*ASSIGNMENT*: Extract the run of lines that starts at the top of the records below and ends at the line with "Task: Expand the", keeping both ends and excluding pictures.

Data extracted from a collection:

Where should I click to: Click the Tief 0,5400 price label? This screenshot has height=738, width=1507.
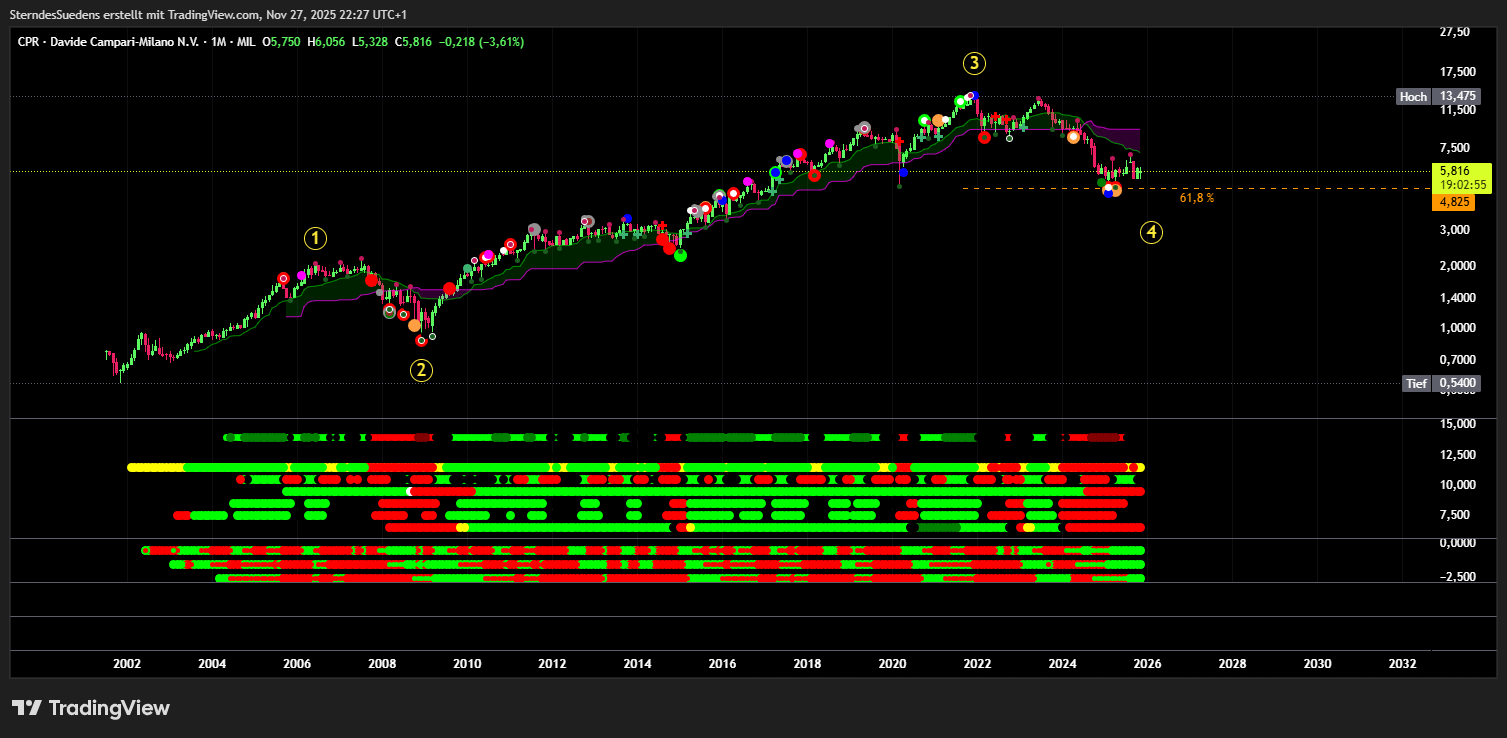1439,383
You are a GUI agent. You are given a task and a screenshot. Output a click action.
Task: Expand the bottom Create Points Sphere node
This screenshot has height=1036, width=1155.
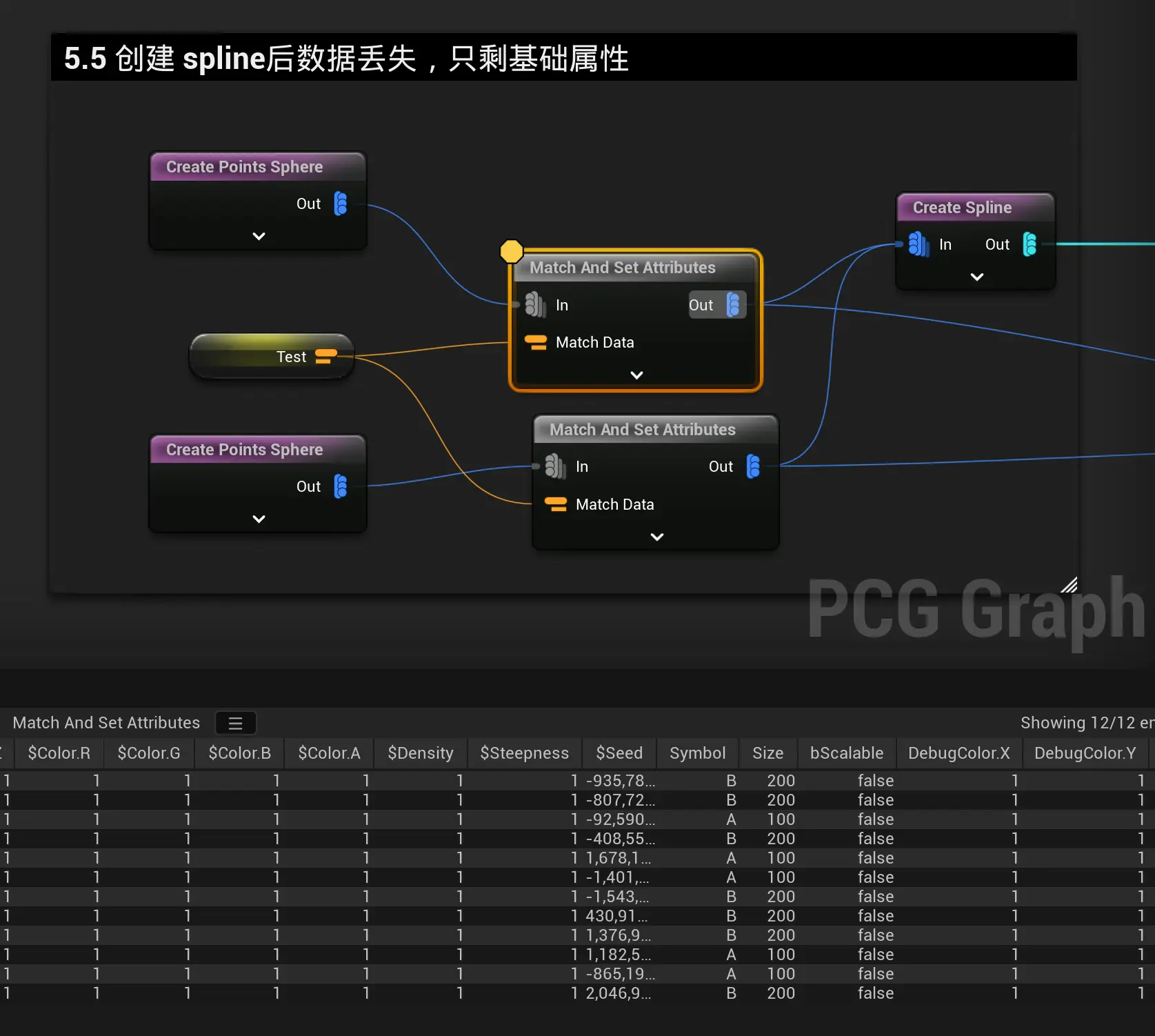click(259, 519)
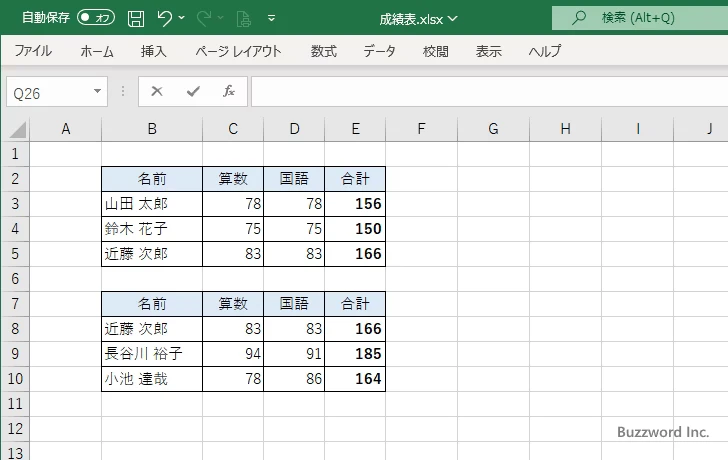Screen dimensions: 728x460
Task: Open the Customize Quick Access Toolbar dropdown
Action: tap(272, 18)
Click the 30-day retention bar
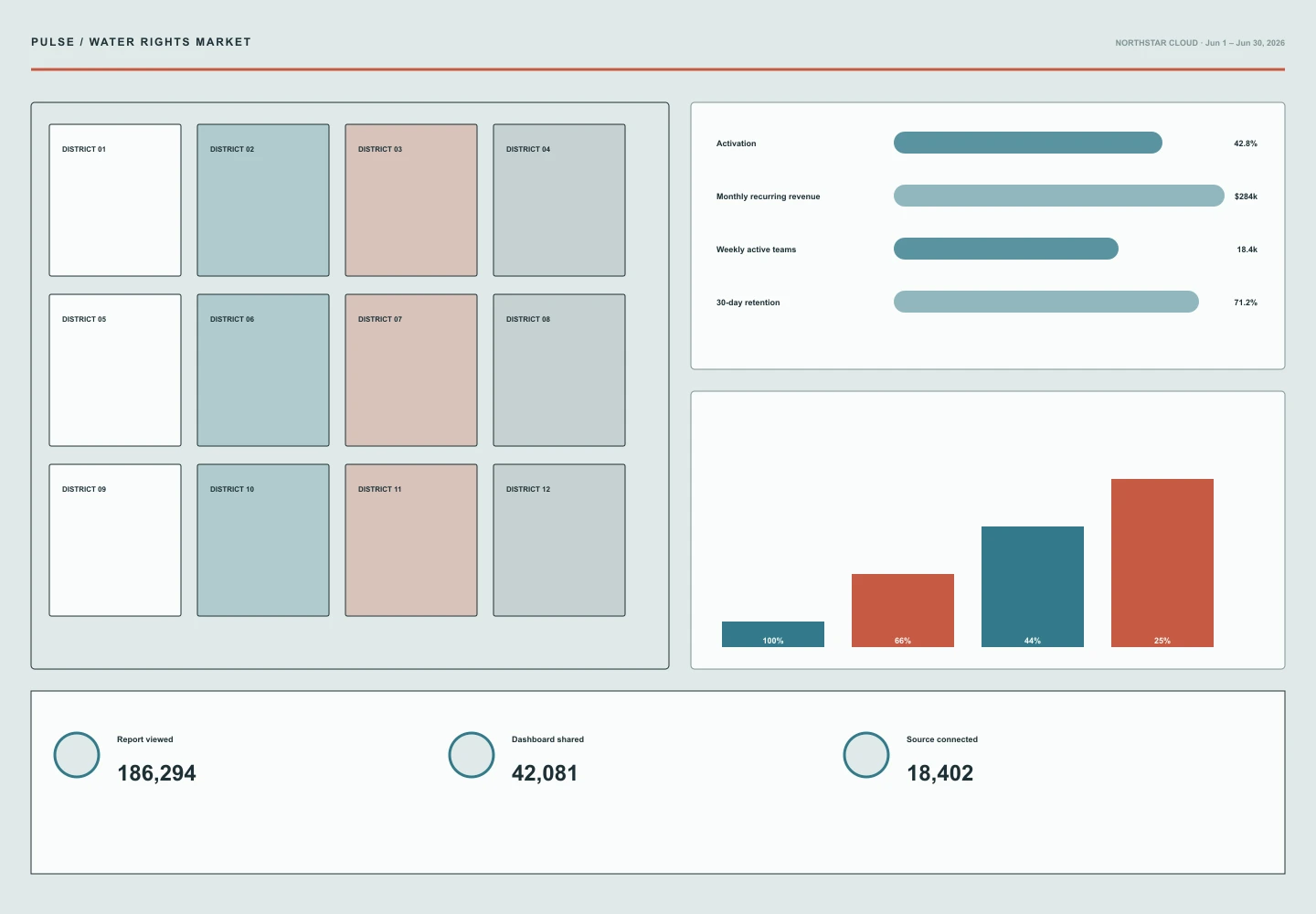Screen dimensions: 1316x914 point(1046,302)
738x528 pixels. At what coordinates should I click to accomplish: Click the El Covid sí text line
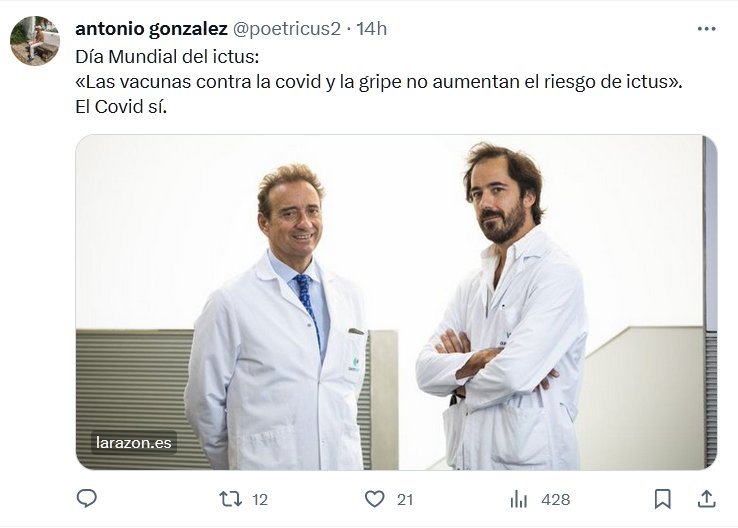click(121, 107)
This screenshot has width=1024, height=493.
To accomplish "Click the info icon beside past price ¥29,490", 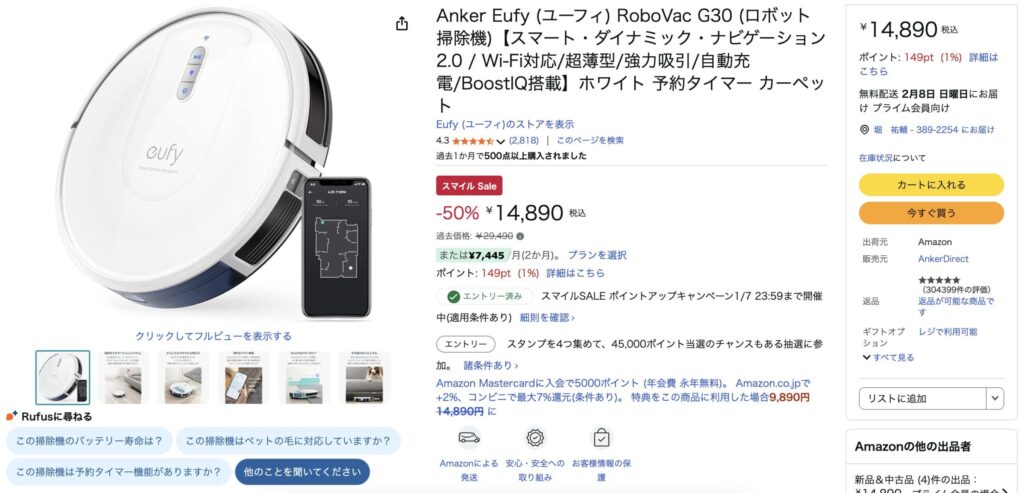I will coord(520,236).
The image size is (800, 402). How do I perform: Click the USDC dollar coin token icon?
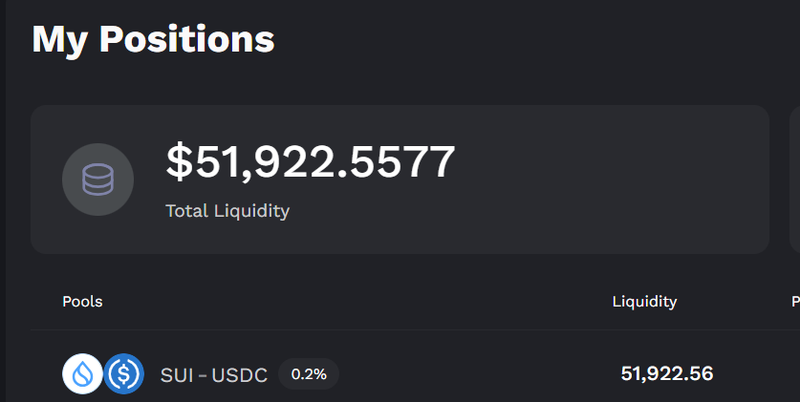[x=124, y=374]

*SOLUTION*:
Where should I click to: Click the Tief 0,5400 price label? This screenshot has height=738, width=1507.
1439,383
You are a GUI agent. You are given a task and a screenshot. Output a click action.
Task: Expand the bottom Create Points Sphere node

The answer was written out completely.